> Aim of the exercise
Report how many lines in the rows below contain the string "Increment". Give the number alone.

Begin Extracted material

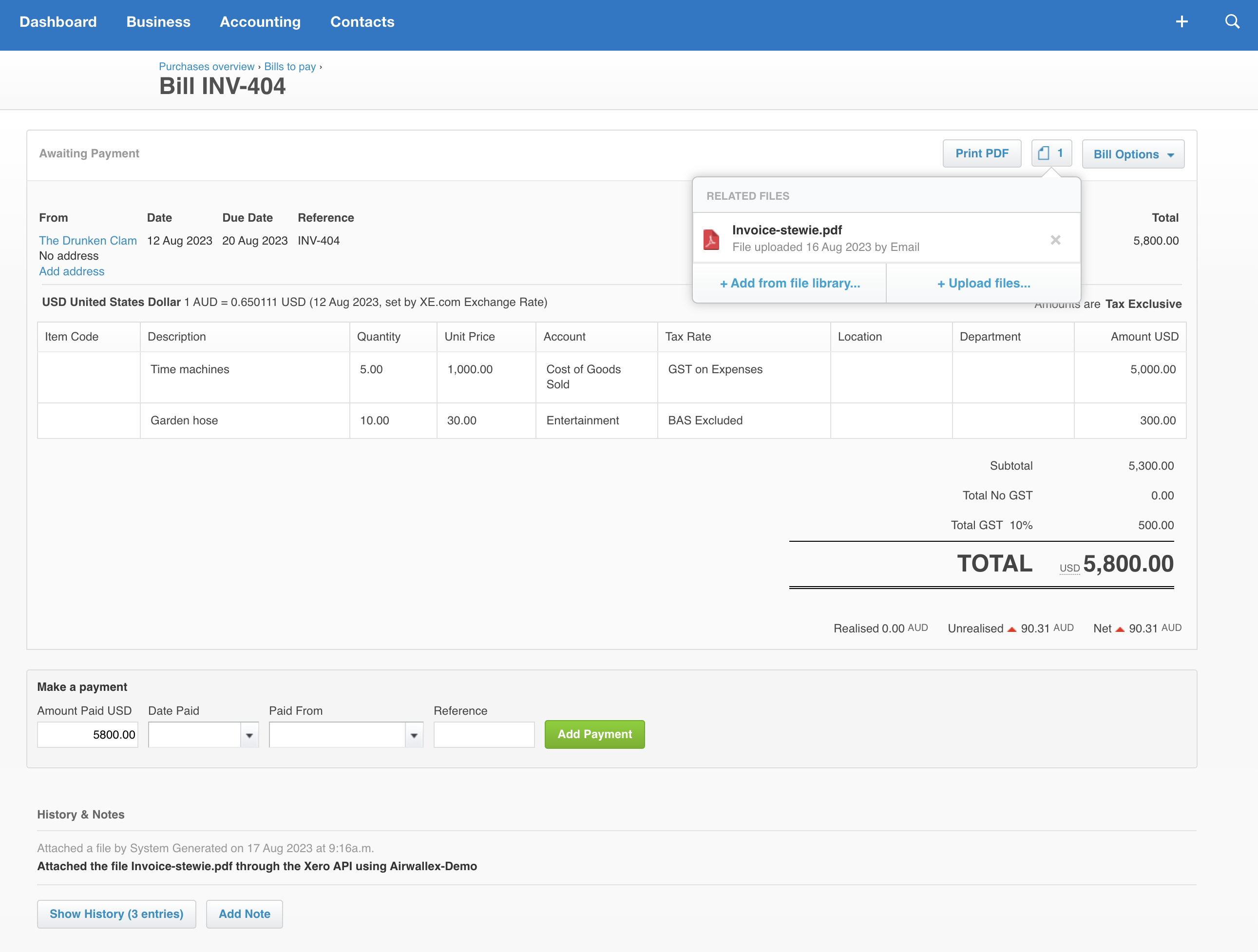Screen dimensions: 1258x952
Task: Open the Bill Options dropdown
Action: [x=1132, y=153]

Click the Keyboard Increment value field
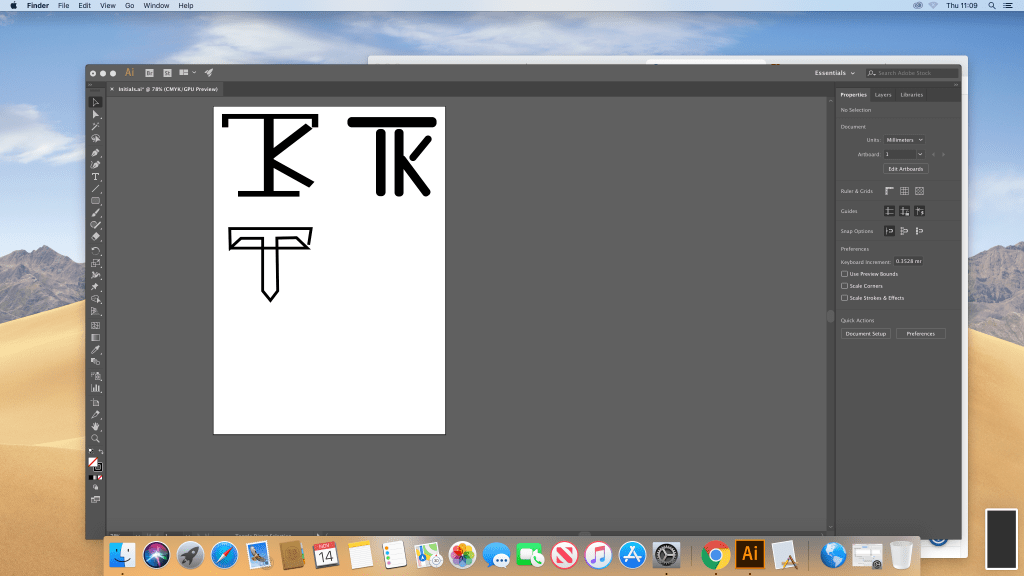(x=908, y=261)
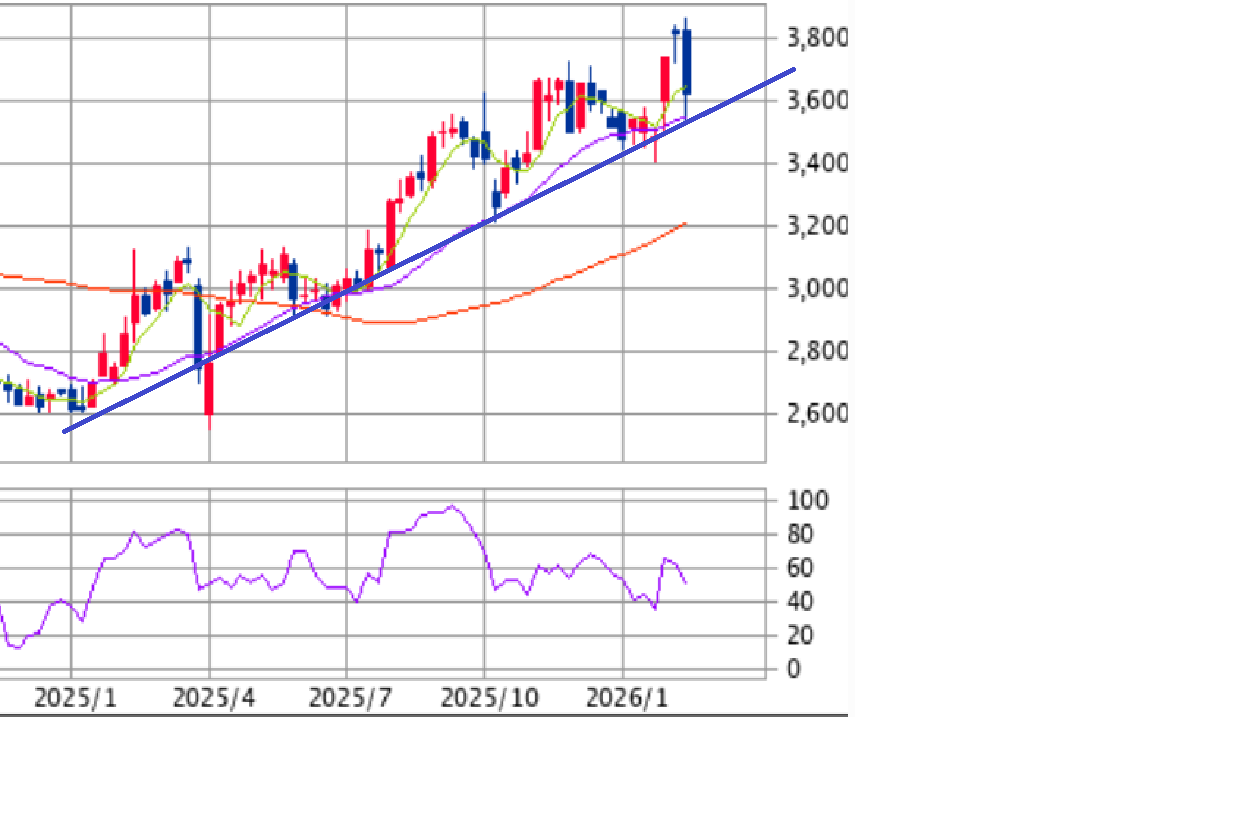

End Extracted material

> Result of the task
1